Mis à jour le 2 juin, 2026
Un film d’Ira Sachs
Avec: Rami Malek, Tom Sturridge, Luther Ford, Rebecca Hall, Ebon Moss-Bachrach, Maisy Stella, Sasha Lane
Synopsis: Aucune description disponible.
Notre avis : ★★
Ira Sachs sans trop de surprise fait de l’Ira Sachs. Il filme des états d’âmes, prend son temps, raconte par petites touches un homme qui se meurt, se raccroche à son art, et les deux hommes qui l’aiment. Si le sujet tarde à se dévoiler, c’est pour mieux se familiariser avec un homme attachant, auquel Rami Malek prête ses traits, un performer, admiré, aimé, convoité, auquel on prête mille talents. Puis les indices se font plus précis, un voile se lève. Sachs nous parle autant d’art, de performances artistiques plus précisément, que d’une époque, d’un homme, que d’une communauté; il évoque une maladie, et l’infinie vide qu’elle laisse derrière elle. Alors, face à un destin brisé, face à un trop plein de vie, il ne reste plus que des instants, à rendre vibrants, des passions, à cultiver, des projets, à mener jusqu’au bout, et un entourage. La mise en scène s’invite dans la mise en scène, Ira Sachs, à ce niveau, semble convoquer Fassbinder, un artiste plein, débordant, qui vit au travers du regard des autres, et se voit dans l’incapacité à se limiter, à s’interdire quoi que ce soit.

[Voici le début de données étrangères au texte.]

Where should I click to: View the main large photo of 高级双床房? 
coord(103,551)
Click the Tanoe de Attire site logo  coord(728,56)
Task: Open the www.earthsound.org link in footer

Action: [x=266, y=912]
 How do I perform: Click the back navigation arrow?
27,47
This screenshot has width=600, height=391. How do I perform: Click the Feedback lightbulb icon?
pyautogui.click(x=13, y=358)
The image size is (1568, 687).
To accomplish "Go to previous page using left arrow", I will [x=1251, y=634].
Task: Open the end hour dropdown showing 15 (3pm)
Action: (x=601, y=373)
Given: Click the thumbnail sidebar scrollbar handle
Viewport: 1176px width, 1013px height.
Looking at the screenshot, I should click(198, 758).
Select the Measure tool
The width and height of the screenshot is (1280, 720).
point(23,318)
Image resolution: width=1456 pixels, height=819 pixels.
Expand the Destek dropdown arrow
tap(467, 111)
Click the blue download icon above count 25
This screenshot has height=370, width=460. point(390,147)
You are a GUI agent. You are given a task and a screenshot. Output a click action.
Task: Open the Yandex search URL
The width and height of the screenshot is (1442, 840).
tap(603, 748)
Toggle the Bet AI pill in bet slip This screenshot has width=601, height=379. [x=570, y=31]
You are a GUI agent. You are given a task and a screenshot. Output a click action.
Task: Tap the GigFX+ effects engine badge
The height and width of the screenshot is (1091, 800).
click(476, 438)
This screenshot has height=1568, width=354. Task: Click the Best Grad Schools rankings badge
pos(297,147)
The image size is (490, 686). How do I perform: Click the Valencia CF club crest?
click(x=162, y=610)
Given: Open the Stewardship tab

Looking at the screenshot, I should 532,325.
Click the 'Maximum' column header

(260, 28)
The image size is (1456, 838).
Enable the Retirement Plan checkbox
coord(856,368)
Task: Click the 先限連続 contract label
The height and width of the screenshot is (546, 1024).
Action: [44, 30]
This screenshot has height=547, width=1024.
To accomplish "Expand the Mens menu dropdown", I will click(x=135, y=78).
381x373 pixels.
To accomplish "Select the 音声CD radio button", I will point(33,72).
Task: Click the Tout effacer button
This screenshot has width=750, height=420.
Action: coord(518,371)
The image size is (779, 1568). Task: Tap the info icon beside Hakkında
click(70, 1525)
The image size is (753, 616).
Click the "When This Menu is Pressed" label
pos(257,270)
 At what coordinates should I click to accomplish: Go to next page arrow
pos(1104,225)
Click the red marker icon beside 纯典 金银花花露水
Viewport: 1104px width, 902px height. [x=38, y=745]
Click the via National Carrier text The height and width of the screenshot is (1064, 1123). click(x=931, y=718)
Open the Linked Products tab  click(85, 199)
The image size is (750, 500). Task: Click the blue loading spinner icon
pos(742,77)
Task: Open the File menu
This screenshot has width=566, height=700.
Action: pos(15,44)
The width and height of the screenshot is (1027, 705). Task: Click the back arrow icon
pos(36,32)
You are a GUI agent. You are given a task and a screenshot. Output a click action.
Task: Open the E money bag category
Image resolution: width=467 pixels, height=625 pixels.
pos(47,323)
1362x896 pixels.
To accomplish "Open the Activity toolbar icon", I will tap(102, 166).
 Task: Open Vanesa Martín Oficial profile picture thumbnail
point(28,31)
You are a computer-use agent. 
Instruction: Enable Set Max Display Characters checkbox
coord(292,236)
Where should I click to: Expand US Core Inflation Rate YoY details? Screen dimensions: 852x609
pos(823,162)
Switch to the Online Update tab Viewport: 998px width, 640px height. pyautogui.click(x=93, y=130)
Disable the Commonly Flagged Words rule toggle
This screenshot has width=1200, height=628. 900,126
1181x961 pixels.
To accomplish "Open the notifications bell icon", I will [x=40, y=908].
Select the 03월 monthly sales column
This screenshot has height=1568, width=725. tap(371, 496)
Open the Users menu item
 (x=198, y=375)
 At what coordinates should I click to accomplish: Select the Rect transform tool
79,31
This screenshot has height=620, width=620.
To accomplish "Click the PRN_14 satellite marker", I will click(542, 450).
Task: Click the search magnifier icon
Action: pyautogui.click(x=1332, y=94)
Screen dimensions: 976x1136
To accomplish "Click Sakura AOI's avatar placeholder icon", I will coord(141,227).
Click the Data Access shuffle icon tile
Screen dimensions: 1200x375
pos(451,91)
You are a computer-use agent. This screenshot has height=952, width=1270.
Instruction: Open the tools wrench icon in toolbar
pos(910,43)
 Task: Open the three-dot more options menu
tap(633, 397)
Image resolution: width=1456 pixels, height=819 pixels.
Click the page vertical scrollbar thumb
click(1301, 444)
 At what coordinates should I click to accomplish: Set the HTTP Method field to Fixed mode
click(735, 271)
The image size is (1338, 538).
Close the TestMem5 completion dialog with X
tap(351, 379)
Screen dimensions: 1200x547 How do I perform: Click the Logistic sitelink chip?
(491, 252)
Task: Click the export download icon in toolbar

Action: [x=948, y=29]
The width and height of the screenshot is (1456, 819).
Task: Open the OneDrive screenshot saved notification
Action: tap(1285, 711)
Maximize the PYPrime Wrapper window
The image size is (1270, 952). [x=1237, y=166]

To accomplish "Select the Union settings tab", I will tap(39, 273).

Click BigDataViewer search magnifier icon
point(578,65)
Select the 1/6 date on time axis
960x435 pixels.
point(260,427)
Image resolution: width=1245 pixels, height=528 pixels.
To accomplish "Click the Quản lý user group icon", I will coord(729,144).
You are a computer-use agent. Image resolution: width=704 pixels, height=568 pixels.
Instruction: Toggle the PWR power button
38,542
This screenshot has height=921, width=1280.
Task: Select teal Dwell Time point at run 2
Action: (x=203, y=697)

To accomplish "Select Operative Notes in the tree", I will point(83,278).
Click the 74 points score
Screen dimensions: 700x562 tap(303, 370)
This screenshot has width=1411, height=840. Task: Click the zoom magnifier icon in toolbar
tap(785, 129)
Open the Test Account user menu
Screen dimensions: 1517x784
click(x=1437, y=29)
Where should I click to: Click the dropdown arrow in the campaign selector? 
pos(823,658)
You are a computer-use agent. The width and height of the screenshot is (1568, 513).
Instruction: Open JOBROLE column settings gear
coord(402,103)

Un regard des autres qui le façonne, mais aussi le déconstruit, et dont il se détâche. Un regard qu’il recherche et provoque, mais qui jamais ne le contente et dont il se lasse. Une sexualité débridée, une consommation de drogues excessives, une fureur de vivre auto-destructrive qui va de pair avec une ambition créative elle aussi sans limite. Mourir sur scène, puisqu’il s’agit de mourir, d’accomplir un dernier geste. Sachs intitule son film The man I love, nous ne pouvons nous empêcher de nous questionner sur l’identité de celui qui ici l’inspira, tant le geste cinématographique verse dans l’éloge, dans l’hommage, mais aussi dans la carte postale intime, les petits détails affinant le portrait semblant tous plus précis les uns que les autres, dans une apparente simplicité, que l’exposition initiale n’annonçait guère.